These results, however, do not mean that a larger number of observations can always mitigate the biases from measurement errors. In fact, the measurement errors in Beardsley et al. (Reference Beardsley, Gleditsch and Lo2015) have systematic patterns that will not disappear even with a large sample. This demonstrates that the biases in empirical estimates can persist. Thus, it is advised for future studies to carefully assess the underlying assumptions of conflict zones and the patterns of the measurement errors.
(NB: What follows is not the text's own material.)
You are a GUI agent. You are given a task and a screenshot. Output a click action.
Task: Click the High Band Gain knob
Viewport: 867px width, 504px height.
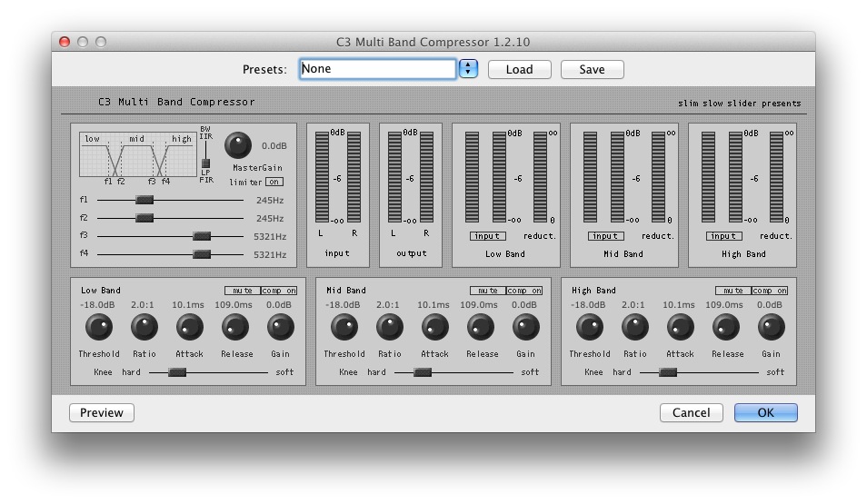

If the measurement errors are not systematic, a large sample can help (even though it can cause attenuation biases). If the measurement errors are systematic, however, the empirical findings must be taken with great caution.

8. Conclusion

In conflict studies, the selection of areal units is so common that people may not recognize that the areal assignment is indeed an assumption. Without properly understanding where armed conflict takes place, however, we cannot know why armed conflict occurs or what its consequences are. In this paper, I have addressed the areal-unit problems by developing a theory, method, and dataset of conflict zones. I define a zone as a summary function that maps locations and other relevant information onto the presence and absence of armed conflict. This formalization clarifies that the zoning exercise is essentially a statistical problem—it is a matter of how we can infer a zoning function from observed data of conflict events. I answer this question by applying the OCSVM, which unlike other deterministic or statistical methods does not depend on a predefined areal unit. I apply the OCSVM to the UCDP GED conflict event dataset and create a new dataset of conflict zones. The replication of Daskin and Pringle (Reference Daskin and Pringle2018) indeed indicates that zones can potentially alter our inferences about the ecological costs of armed conflict in statistically and substantively significant ways.
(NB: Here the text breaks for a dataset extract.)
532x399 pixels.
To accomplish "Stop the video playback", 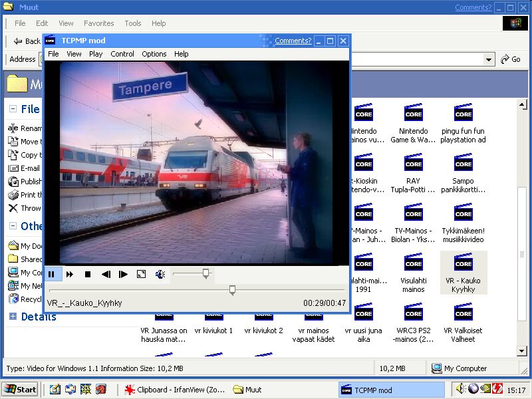I will pyautogui.click(x=87, y=274).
Although this paper is primarily interested in armed conflict and applies the method to the UCDP GED, the theory and method can be applied to the other conflict data, such as ACLED (Raleigh et al., Reference Raleigh, Linke, Hegre and Karlsen2010), SCAD (Hendrix and Salehyan, Reference Hendrix and Salehyan2013), and ICEWS (Boschee et al., Reference Boschee, Lautenschlager, O'Brien, Shellman, Starz and Ward2015), and potentially to other topics in the social sciences, including poverty mapping, crime zones, state controls over territories, hazard maps, and zones of racial segregation. Although application to those topics will certainly require extensions and modifications, the framework of this paper provides a way to think about the problems and thus to develop suitable methods. I hope this paper facilitates our understandings on the geography of armed conflict and, more broadly, the areal-unit assumptions in political science.

Supplementary material

The supplementary material for this article can be found at https://doi.org/10.1017/psrm.2020.16.

Acknowledgements

I am grateful to Michael G. Findley, Stephen Jessee, Yuta Kamahara, the two anonymous reviewers, and the editors of PSRM for thoughtful comments. I also express appreciation to Ross Buchanan for writing support. This paper was presented at the IR Workshop at the University of Texas at Austin, the Workshop on Armed Conflict and Political Economy of Development at Kyoto, and American Political Science Association Annual Meeting in 2018.

Footnotes

¹ This is despite the long-standing attention to the so-called modifiable areal unit problem (Buhaug and Lujala, Reference Buhaug and Lujala2005).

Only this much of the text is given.